Though we have seen Breeders’ Cup races run on the one-mile track three times in the last five years, we really know nothing about what to expect this year — at least not based on that past.
The first two years there was a synthetic surface, but it was a disaster — too bouncy and incapable of handling poor weather. They did the right thing and put a dirt track back in 2011. Last year, though, drainage was an issue through the season, so in September they added a whole lot of sand to the surface. Even the local horses hadn’t run on it in a meaningful way before the Breeders’ Cup, so the bias of that track came as a total surprise. In fact, the surface made a farce of the event. Throughout the dirt races we saw time and time again that if a horse wasn’t on the pace or pressing it after the first quarter of the race then he was in trouble. Closers or even stalkers were unable to overcome a major speed bias. Bob Baffert, for example, had an absolutely loaded stable heading into the races, but he wound up not winning a race in 10 tries because time and again his horses settled off the pace early and couldn’t overcome.

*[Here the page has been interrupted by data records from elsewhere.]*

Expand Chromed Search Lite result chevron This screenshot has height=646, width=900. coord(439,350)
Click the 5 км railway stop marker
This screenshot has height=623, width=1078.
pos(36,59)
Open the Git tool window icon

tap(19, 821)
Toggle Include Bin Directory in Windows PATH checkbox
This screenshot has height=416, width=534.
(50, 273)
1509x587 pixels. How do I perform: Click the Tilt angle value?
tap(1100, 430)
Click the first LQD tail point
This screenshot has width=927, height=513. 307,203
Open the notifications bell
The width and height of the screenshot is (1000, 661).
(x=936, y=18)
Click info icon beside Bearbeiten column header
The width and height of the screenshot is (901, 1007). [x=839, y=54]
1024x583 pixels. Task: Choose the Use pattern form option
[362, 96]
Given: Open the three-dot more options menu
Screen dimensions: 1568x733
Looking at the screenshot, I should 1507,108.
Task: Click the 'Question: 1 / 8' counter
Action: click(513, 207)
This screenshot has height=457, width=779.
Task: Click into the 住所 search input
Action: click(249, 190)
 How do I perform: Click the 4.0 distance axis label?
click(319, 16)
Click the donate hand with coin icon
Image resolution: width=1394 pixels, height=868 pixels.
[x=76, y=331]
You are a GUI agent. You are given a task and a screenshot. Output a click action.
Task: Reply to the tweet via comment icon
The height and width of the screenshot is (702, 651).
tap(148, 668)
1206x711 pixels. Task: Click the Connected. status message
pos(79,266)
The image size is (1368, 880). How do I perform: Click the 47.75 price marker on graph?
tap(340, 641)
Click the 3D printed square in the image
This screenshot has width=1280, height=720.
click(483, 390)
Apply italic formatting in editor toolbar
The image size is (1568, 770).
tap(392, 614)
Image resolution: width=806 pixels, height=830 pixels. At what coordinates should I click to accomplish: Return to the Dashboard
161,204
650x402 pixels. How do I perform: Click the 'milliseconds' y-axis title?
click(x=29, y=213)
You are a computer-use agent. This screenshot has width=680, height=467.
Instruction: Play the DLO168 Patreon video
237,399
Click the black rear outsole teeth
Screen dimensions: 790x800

This year the speed bias seems to have been significantly diminished in the days and months leading up to the Breeders’ Cup. More significantly, this is the same basic surface that they have been racing on all year, so there won’t be any ugly surprises like last year.
The downhill turf
When you handicap sprint turf races at Santa Anita, you have to consider the downhill run at the start. Santa Anita is the only track to have such a setup.
The turf course is seven furlongs inside the mile long dirt track. To avoid having to run around a turn at the start of sprints, those races are started up a chute that branches off the top of the stretch. Horses run down that chute, cross the dirt track briefly, then enter the main turf track and run down the stretch to the finish line.
What makes the chute unique in North America, though, is that it is quite significantly downhill. This can be a problem for horses that have not experienced it. More significantly, it can be a major advantage for horses that have run on it and proven to take to it. Defending Turf Sprint winner Mizdirection, for example, is a perfect 5-for-5 on the downhill course. In the Turf Sprint this course quirk creates the biggest home-field advantage of the day.
The turf course hasn’t changed in a significant way since the Breeders’ Cup was first held at Santa Anita in 1986. It doesn’t always react like you might expect it to, though. It has tight turns and a short stretch due to the layout. You would generally assume that that would favor stalking trips and tactical speed over closing moves. In fact, that is only true on races below about 9 furlongs. In longer races, like both the Filly and Mare Turf and the Turf on the Breeders’ Cup card, we have actually seen a small majority of races at Santa Anita won by closers.
Early in the current Santa Anita meet the bias towards closers was particularly strong on the turf. Recently that tendency has leveled out somewhat and pressers or pace-setters have done better. The important factor to remember, though, is not to make assumptions about the track based on the layout.
This fall we have seen an interesting and potentially-valuable trend emerge on the dirt track in one-turn sprint races. Up to Oct. 20, there had been 68 races run around one turn, and just four had been won by the horse in the inside post of the gate. That is well behind expectations, and indicates that watching the post position draw closely could be key in the dirt sprints.